Omit the pictures and return exactly the stretch of the material below from the line with "Given: Create a contact with New Contact" through the line with "You are a computer-use agent. The".
[INFORMATION SUPPLIED Boundary: Start]
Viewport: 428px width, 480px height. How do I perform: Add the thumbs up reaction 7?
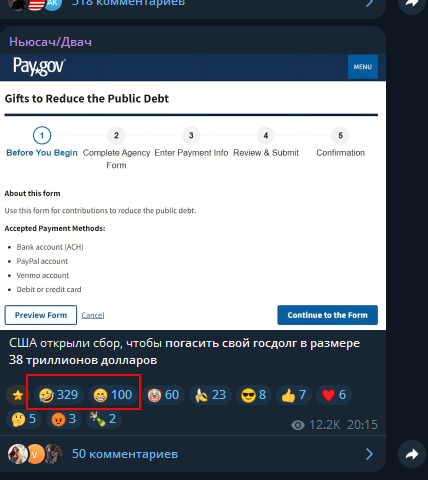point(294,395)
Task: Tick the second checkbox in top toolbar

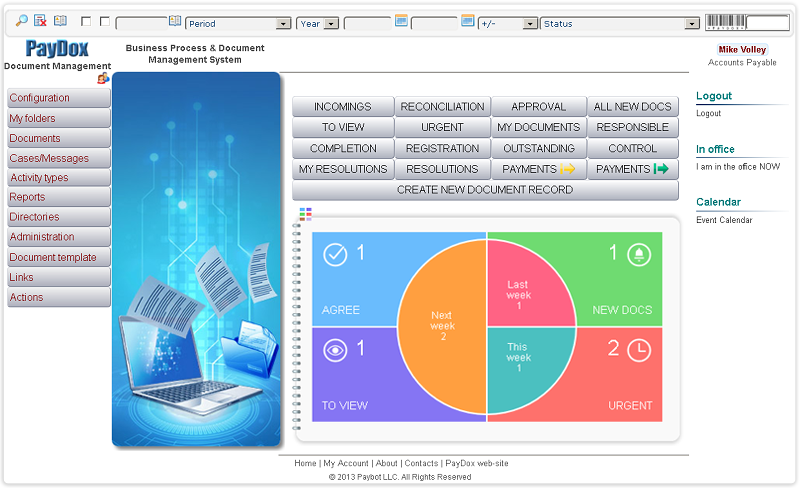Action: click(x=105, y=22)
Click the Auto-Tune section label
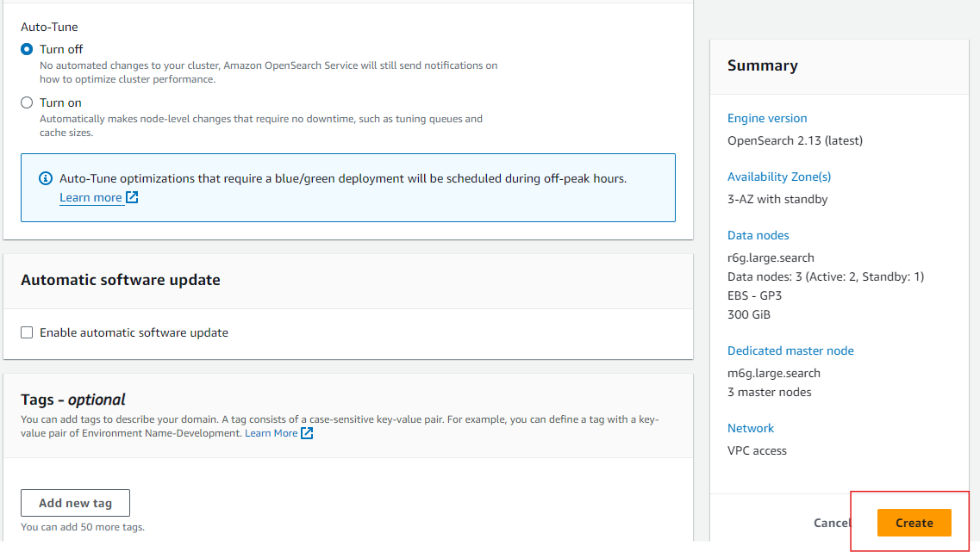 [x=49, y=27]
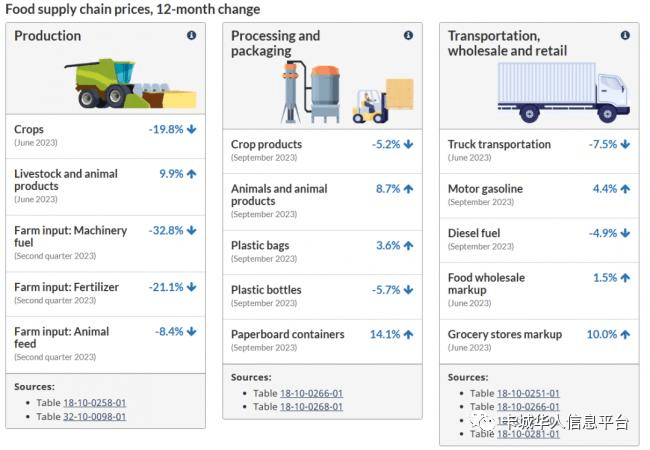Open Table 32-10-0098-01 source link

click(x=94, y=416)
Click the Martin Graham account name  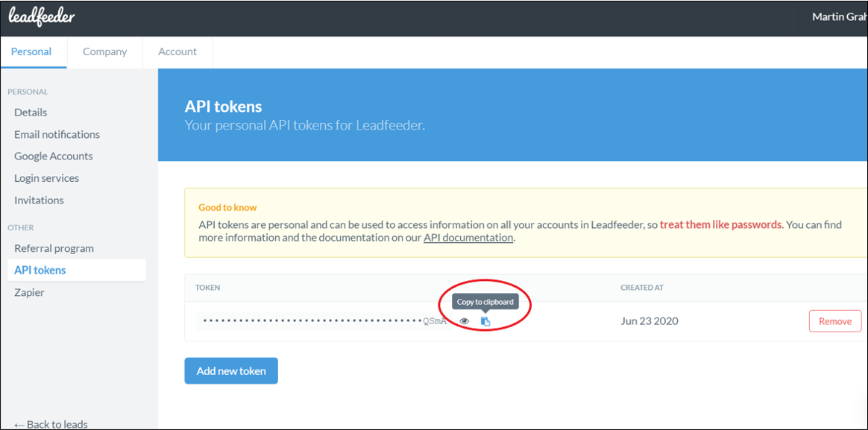838,16
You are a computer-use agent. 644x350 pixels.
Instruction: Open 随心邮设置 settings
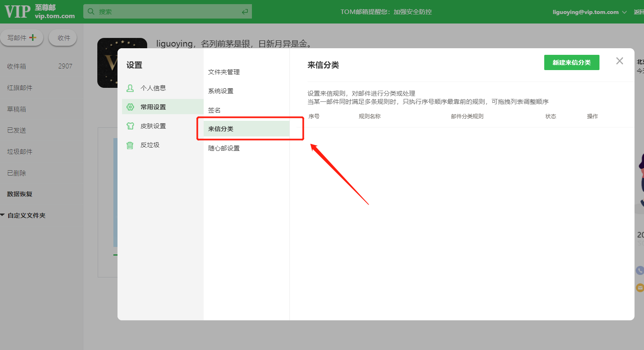pyautogui.click(x=223, y=148)
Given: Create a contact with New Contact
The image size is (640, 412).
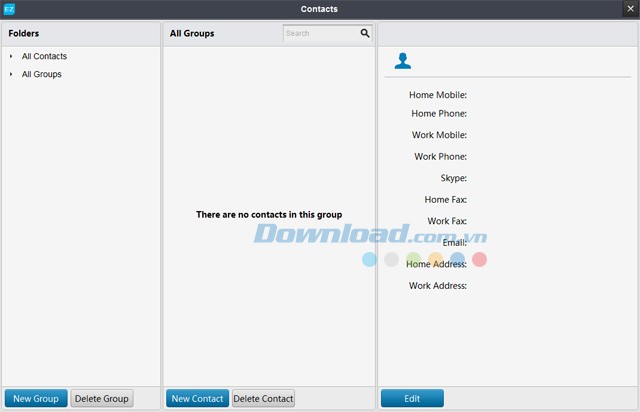Looking at the screenshot, I should (x=197, y=399).
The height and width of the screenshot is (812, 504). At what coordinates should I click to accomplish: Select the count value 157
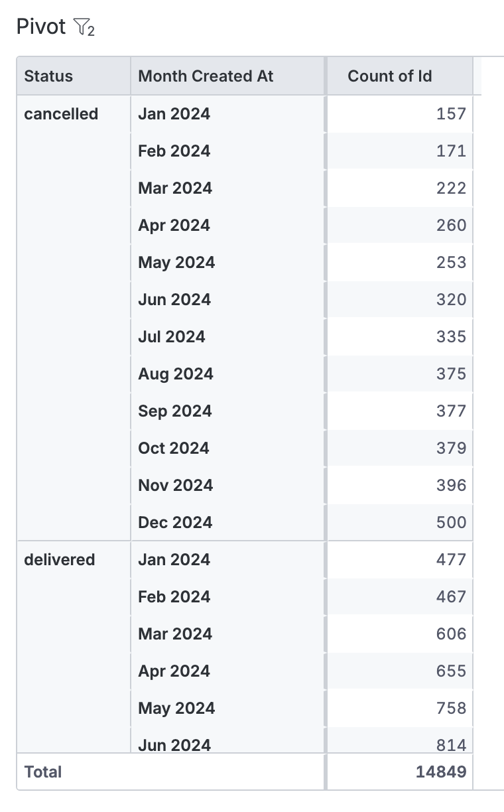coord(451,114)
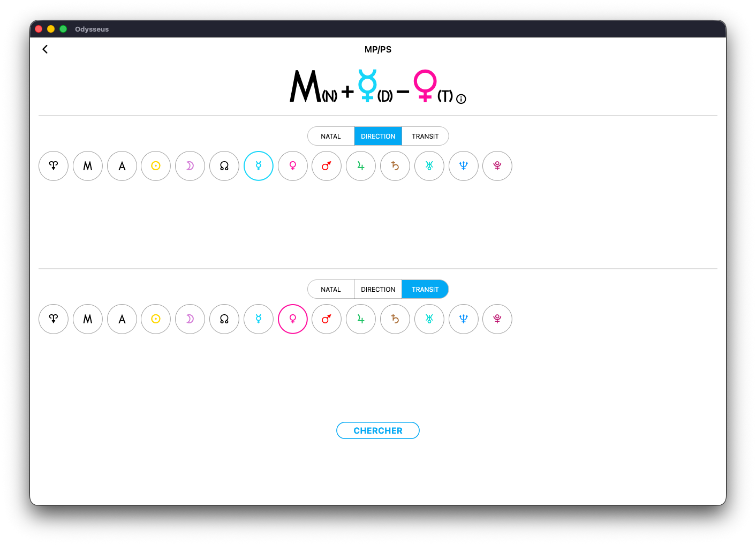Open the formula info icon

[461, 99]
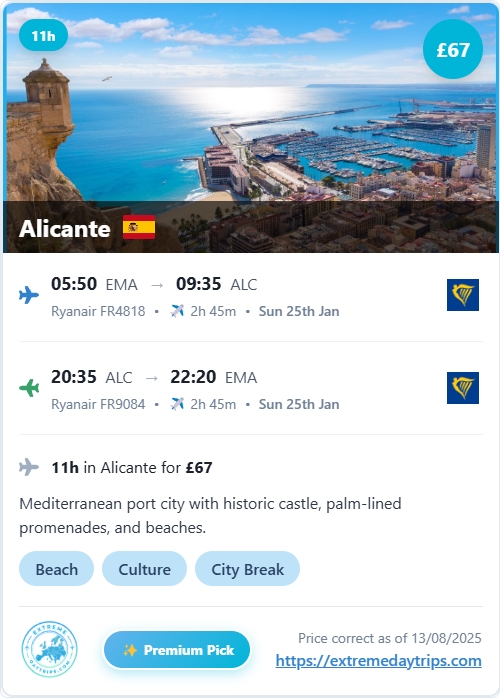Screen dimensions: 500x698
Task: Click the small plane icon beside return 2h 45m
Action: click(x=177, y=404)
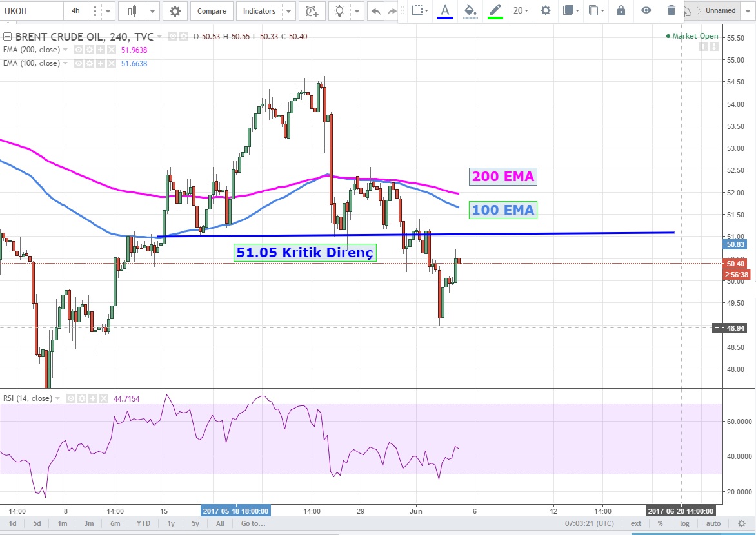
Task: Collapse the BRENT CRUDE OIL legend
Action: [x=7, y=37]
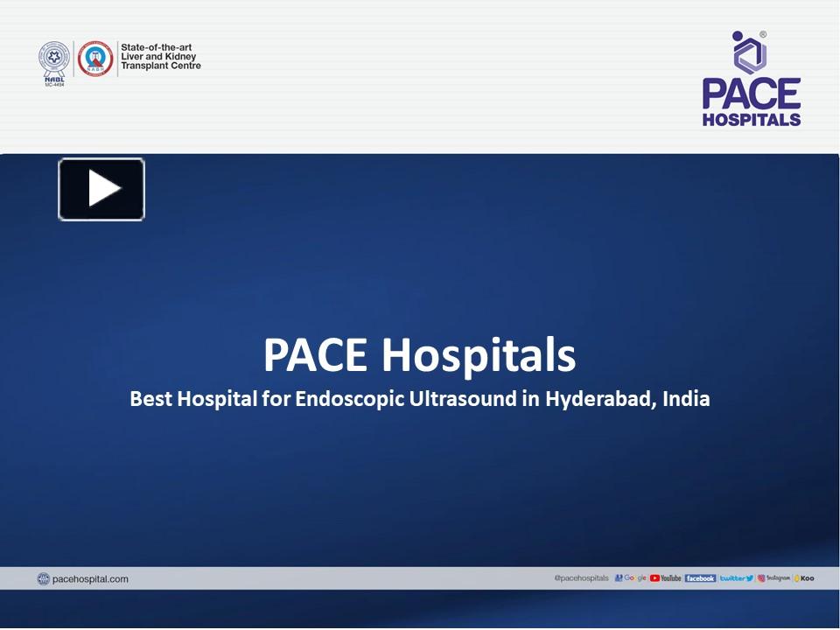The image size is (840, 630).
Task: Click the UC-4494 label under the NABL logo
Action: click(x=55, y=84)
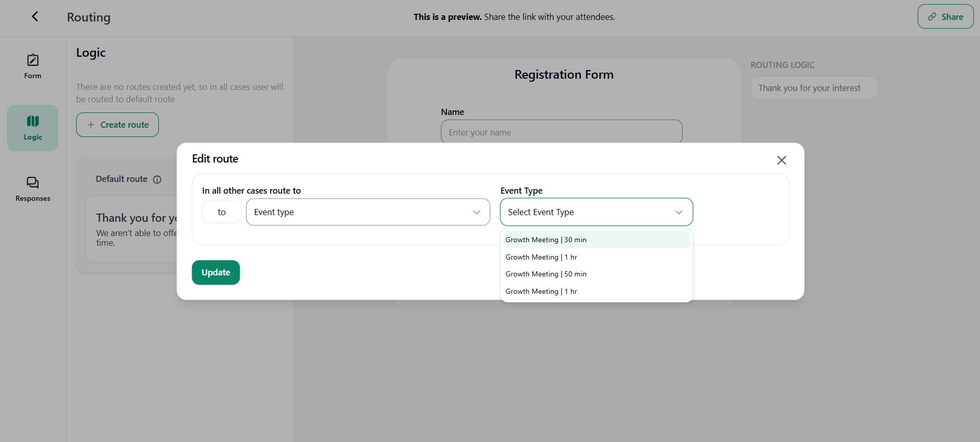Click the Default route info icon
Image resolution: width=980 pixels, height=442 pixels.
(157, 179)
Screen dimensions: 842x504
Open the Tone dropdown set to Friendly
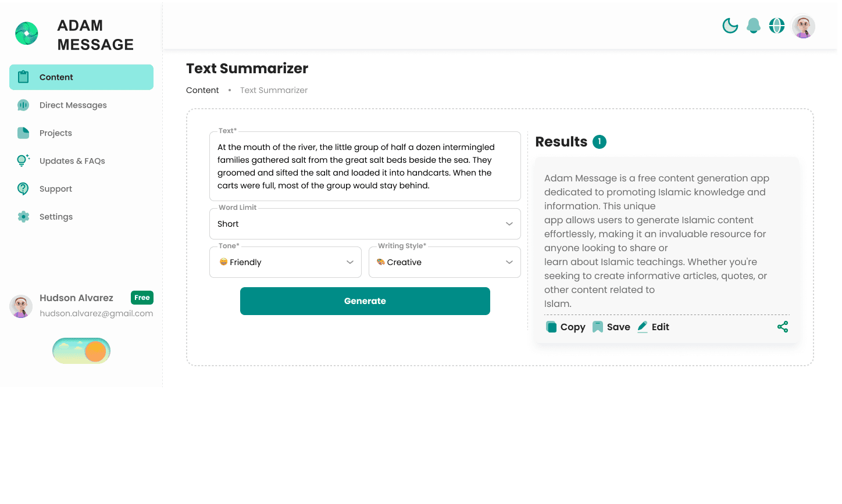click(285, 262)
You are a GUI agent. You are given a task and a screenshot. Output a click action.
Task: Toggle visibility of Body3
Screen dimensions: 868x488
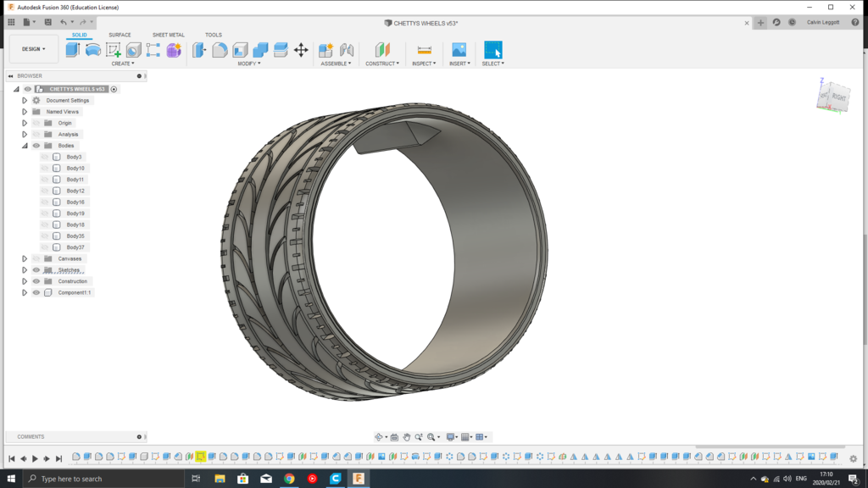[x=44, y=156]
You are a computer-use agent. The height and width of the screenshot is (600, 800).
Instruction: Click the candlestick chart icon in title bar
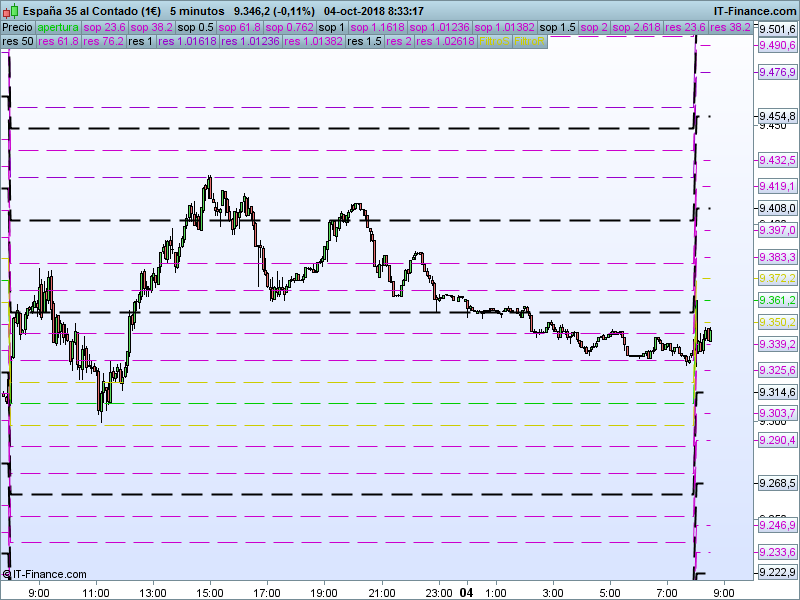pyautogui.click(x=11, y=11)
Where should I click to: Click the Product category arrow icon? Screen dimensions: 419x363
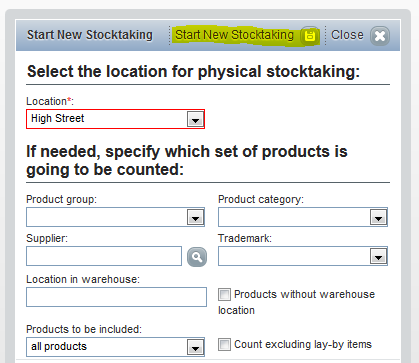pos(378,218)
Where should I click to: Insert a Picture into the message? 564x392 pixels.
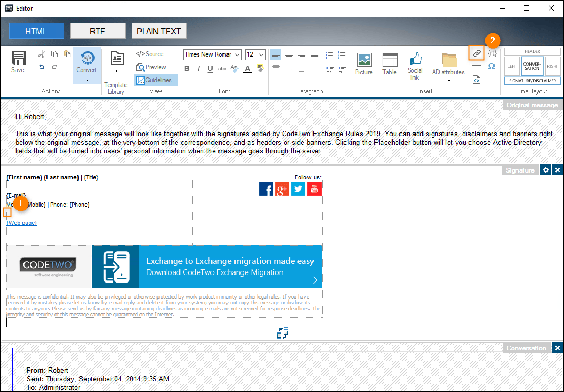pos(364,62)

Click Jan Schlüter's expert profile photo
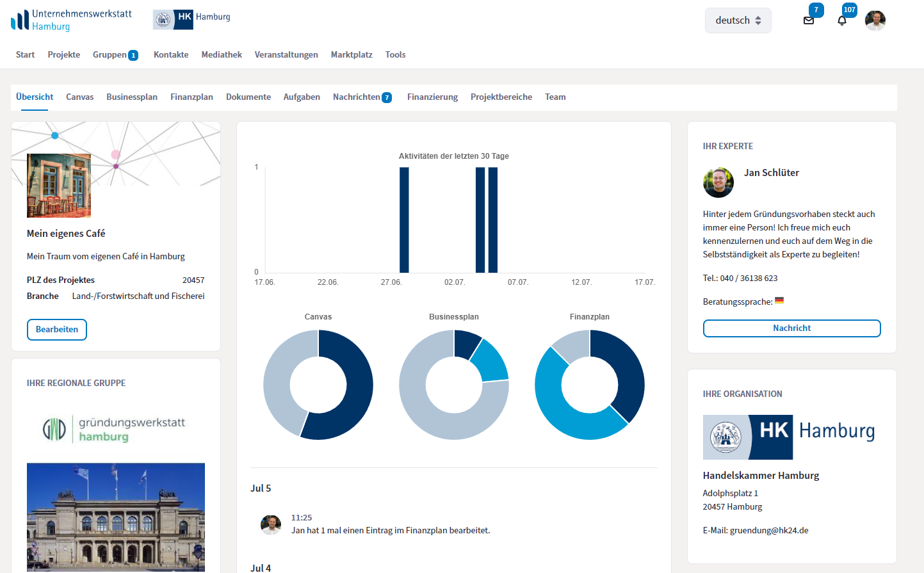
[INFORMATION SUPPLIED Boundary: End]
■ TASK RESULT ■
Given: Create a contact with New Contact
The image size is (640, 412).
Looking at the screenshot, I should (x=197, y=399).
The height and width of the screenshot is (812, 504). At what coordinates should I click to accomplish: Select the count value 157
coord(451,114)
Open the formula info icon

[461, 99]
Screen dimensions: 500x698
Task: Click the small plane icon beside return 2h 45m
Action: click(x=177, y=404)
Task: Collapse the BRENT CRUDE OIL legend
Action: [x=7, y=37]
The image size is (840, 630).
Task: Click the UC-4494 label under the NABL logo
Action: click(x=55, y=84)
Click the Default route info icon
Image resolution: width=980 pixels, height=442 pixels.
(157, 179)
Screen dimensions: 842x504
Open the Tone dropdown set to Friendly
click(285, 262)
You are a GUI agent. You are given a task and a screenshot. Output a click action.
Task: Toggle visibility of Body3
Screen dimensions: 868x488
[x=44, y=156]
You are a computer-use agent. The height and width of the screenshot is (600, 800).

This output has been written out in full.